A triple on AL amyloidosis, waiting for a home run

New therapies for amyloid light-chain (AL) amyloidosis are sorely needed. This issue of Blood brings encouraging results from 3 studies of new and old antimyeloma treatments for this lethal multisystemic disorder. Dispenzieri and colleagues and Sanchorawala and colleagues studied lenalidomide with and without dexamethasone, and Wechalekar and colleagues combined cyclophosphamide, dexamethasone, and thalidomide in their larger study.

Amyloid light-chain (AL) amyloidosis results from the deposition of light chains prone to fibril formation produced by “dangerous small B-cell clones.”^1(p2520) For the last 2 decades, treatment approaches have attempted to reduce the clones by using antimyeloma regimens, relying on the hypothesis that amyloid fibril deposition into various organs is a dynamic process and will be reduced once production of amyloidogenic light chains is eliminated.
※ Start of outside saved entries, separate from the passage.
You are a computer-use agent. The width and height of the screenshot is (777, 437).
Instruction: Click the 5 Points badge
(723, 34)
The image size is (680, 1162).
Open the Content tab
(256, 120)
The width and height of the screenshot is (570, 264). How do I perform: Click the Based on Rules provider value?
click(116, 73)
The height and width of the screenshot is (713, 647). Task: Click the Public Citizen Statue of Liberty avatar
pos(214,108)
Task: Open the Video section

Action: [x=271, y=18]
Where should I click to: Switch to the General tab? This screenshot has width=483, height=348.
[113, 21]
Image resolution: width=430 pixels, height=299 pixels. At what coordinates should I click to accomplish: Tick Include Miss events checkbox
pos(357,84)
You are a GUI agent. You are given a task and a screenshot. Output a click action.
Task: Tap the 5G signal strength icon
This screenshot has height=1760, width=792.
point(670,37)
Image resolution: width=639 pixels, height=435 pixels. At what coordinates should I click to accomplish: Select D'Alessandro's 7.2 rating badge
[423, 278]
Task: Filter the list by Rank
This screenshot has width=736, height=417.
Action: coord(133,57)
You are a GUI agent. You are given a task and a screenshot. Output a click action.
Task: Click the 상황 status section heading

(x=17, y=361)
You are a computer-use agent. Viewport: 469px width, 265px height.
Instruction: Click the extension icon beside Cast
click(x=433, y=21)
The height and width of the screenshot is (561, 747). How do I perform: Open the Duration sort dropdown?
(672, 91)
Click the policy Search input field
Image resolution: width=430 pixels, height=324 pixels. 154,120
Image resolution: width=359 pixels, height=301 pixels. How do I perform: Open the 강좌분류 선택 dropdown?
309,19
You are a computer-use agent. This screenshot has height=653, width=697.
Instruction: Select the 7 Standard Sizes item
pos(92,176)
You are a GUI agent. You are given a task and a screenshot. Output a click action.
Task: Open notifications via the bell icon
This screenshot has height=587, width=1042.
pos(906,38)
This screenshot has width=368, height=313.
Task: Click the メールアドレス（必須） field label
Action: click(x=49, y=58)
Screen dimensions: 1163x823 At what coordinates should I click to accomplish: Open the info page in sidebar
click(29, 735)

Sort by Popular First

Unfortunately, clonal and organ response rates to standard antimyeloma therapy have been low. The best response rates occur following high-dose chemotherapy and autologous stem cell transplantation, but only a minority benefit due to high mortality and morbidity rates.^2,3 

The 2 phase 2 studies of 22 and 24 patients of the recently FDA-approved, but costly IMiD, lenalidomide, by Dispenzieri and colleagues and Sanchorawala and colleagues are very similar. In both studies, the usual myeloma dose was too toxic for amyloidosis patients, resulting in high early dropout rates and few responses. Addition of high-dose dexamethasone to reduced doses of lenalidomide resulted in good overall hematologic (clonal) response rates of 43% and 47%, in Dispenzieri et al and Sanchorawala et al, respectively. Organ responses, however, occurred in only 23% and 17% of the patients, mainly after clonal responses. Toxicity continued to be a problem, with significant adverse effects occurring in up to 86% of patients, including myelosuppression, fatigue, infections, rashes, and thromboembolic events. Four deaths occurred in each study, apparently due to amyloid progression rather than toxicity.

The study by Wechalekar and colleagues is a larger retrospective study of 75 patients treated with a risk-adapted regimen of cyclophosphamide, dexamethasone, and thalidomide and followed at the National Amyloidosis Centre, United Kingdom, with ¹²³I–serum amyloid P component (SAP) scintigraphy as well as the usual light chain measurements. These patients were considered ineligible for high-dose chemotherapy by British guidelines.⁴  The 74% clonal response rate was impressive for a nontransplantation regimen, but organ responses lagged behind at 27%. ¹²³I-SAP scans showed regression of liver deposits in responding patients (see the figure) but less often, decreases in kidney deposits. Fewer patients had significant adverse effects; treatment-related mortality occurred in 4%. However, the patients represented only 4.8% of those seen at the Centre over 5 years, raising the question of possible selection bias, although patient characteristics were similar to those described in the other 2 studies, except that severe autonomic or peripheral neuropathy patients were excluded.

These 3 studies' clonal response rates in these seriously ill patients and the durability of the responses in the longer United Kingdom study are encouraging. However, the poor organ response rates in all 3 studies point to the clear need for new treatment modalities that can mobilize amyloid out of the tissues more efficiently while the clones are being reduced with less toxic (and less expensive) drugs.